▸ **Task**
What you give back should be exactly the opening lines of the data, ending with the line that contains "This screenshot has width=473, height=438." and including it.

Stored data:
● ● ● ● ● ● ●

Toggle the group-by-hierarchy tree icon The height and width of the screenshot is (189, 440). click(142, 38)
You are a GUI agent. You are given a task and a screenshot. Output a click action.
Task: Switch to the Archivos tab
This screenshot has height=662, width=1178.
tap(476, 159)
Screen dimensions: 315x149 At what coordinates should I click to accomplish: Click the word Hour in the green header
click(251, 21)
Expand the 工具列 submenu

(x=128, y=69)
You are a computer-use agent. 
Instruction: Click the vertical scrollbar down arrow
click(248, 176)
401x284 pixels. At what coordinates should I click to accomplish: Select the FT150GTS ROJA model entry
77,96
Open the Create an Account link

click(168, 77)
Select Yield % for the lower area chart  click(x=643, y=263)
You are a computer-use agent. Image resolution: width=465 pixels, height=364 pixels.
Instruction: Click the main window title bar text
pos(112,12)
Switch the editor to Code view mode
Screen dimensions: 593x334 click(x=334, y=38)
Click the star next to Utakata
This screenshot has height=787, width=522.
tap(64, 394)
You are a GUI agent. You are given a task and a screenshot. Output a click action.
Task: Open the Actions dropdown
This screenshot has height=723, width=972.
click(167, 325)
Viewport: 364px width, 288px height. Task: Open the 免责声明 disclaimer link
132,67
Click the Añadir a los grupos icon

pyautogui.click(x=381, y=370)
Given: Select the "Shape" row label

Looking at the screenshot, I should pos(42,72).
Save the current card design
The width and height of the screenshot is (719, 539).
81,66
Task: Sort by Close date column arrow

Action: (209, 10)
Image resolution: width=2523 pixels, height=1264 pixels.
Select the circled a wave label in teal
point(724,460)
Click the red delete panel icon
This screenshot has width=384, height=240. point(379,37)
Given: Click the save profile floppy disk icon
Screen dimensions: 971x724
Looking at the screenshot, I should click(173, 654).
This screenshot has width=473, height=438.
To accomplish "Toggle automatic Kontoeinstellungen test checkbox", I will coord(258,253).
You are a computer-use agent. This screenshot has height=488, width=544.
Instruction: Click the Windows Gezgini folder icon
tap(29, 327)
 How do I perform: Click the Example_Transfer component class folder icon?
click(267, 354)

● ● ● ● ● ● ●

▸ **Task solution**
Toggle the group-by-hierarchy tree icon The height and width of the screenshot is (189, 440). click(142, 38)
You are a GUI agent. You are given a task and a screenshot. Output a click action.
Task: Switch to the Archivos tab
This screenshot has height=662, width=1178.
tap(476, 159)
Screen dimensions: 315x149 At what coordinates should I click to accomplish: Click the word Hour in the green header
click(251, 21)
Expand the 工具列 submenu

(x=128, y=69)
You are a computer-use agent. 
Instruction: Click the vertical scrollbar down arrow
click(248, 176)
401x284 pixels. At what coordinates should I click to accomplish: Select the FT150GTS ROJA model entry
77,96
Open the Create an Account link

click(168, 77)
Select Yield % for the lower area chart  click(x=643, y=263)
You are a computer-use agent. Image resolution: width=465 pixels, height=364 pixels.
Instruction: Click the main window title bar text
pos(112,12)
Switch the editor to Code view mode
Screen dimensions: 593x334 click(x=334, y=38)
Click the star next to Utakata
This screenshot has height=787, width=522.
tap(64, 394)
You are a GUI agent. You are given a task and a screenshot. Output a click action.
Task: Open the Actions dropdown
This screenshot has height=723, width=972.
click(167, 325)
Viewport: 364px width, 288px height. Task: Open the 免责声明 disclaimer link
132,67
Click the Añadir a los grupos icon

pyautogui.click(x=381, y=370)
Given: Select the "Shape" row label

Looking at the screenshot, I should pos(42,72).
Save the current card design
The width and height of the screenshot is (719, 539).
81,66
Task: Sort by Close date column arrow

Action: (209, 10)
Image resolution: width=2523 pixels, height=1264 pixels.
Select the circled a wave label in teal
point(724,460)
Click the red delete panel icon
This screenshot has width=384, height=240. point(379,37)
Given: Click the save profile floppy disk icon
Screen dimensions: 971x724
Looking at the screenshot, I should click(173, 654).
This screenshot has width=473, height=438.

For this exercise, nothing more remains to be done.